Hi All. I've been given some data that should have a simple format. Here are the three fields: ID1, ID2, Comment
Both IDs are numbers, and the Comment is free text. The problem is that the comment field hasn't been wrapped in double quotes, so when you parse it, things like commas and carriage returns are interpreted literally rather than escaped as they should in a csv wrapped in "".
I opened the data in Alteryx using the '\0' csv delimeter trick. Here is a good example of what I'm dealing with:
Lines 1 and 5 are OK. Lines 2, 3 and 5 have some problems:
This is possibly a quick job in Regex? Ideally I'd like the data to look like this:
I can see that if a line start with a number it's probably an ID, and if it starts with a non-numerical char it's probably a comment that needs to be moved up. But I don't know enough about regex to detect these things.
Finally, the two ID fields are numeric, but of varied lengths, so I can't just judge a solution based on character positions.
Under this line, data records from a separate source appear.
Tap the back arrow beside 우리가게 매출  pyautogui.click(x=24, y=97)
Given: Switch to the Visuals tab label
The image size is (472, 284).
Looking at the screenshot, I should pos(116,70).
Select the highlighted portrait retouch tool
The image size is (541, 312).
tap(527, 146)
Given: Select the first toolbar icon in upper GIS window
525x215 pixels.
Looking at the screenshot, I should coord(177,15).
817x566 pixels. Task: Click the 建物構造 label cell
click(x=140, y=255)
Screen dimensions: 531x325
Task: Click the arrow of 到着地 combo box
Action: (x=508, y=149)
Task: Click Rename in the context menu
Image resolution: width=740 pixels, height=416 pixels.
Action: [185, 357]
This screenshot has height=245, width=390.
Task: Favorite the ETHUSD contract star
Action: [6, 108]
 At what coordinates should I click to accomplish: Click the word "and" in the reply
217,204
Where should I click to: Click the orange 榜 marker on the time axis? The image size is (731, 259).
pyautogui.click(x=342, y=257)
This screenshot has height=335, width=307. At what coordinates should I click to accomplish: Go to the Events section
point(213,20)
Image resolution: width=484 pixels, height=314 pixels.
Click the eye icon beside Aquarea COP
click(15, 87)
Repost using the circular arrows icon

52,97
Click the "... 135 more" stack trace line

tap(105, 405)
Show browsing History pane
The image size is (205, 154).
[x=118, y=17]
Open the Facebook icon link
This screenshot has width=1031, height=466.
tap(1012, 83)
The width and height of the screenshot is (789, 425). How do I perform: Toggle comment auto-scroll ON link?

If anyone can point out how to solve this problem I'd be very grateful! Thanks
Solved! Go to Solution.
A MultiRow formula can be used to join the relevant lines based on a regular expression matching 'number,number,everything else' ... then split to 3 columns. This will give you everything but will have duplicates with the appended and non-appended rows... to remedy that, sort the third column descending prior to doing a "unique" on the first towo columns: the descending sort will ensure that "unique" grabs only the longer of the two rows. A final Formula can add in the quotes on the parsed third field. See attached - hope it helps.
Thank you, this looks incredible!
Unfortunately I've discovered that some comments span many lines, depending on how many times the user hit enter when typing their helpful feedback comments! Example attached (I have amended the text input). Since these span more rows than r-1, r, or r+1, can they still be handled by a multi-row formula?
Thank you
EDIT: actually the given solution works for multiple lines since it just continues appending them as it steps through the MultiRow formula.
However, you may need to add an initial Select tool, in order to expand the allowed field size, so that the appends don't get truncated... (see new attachment).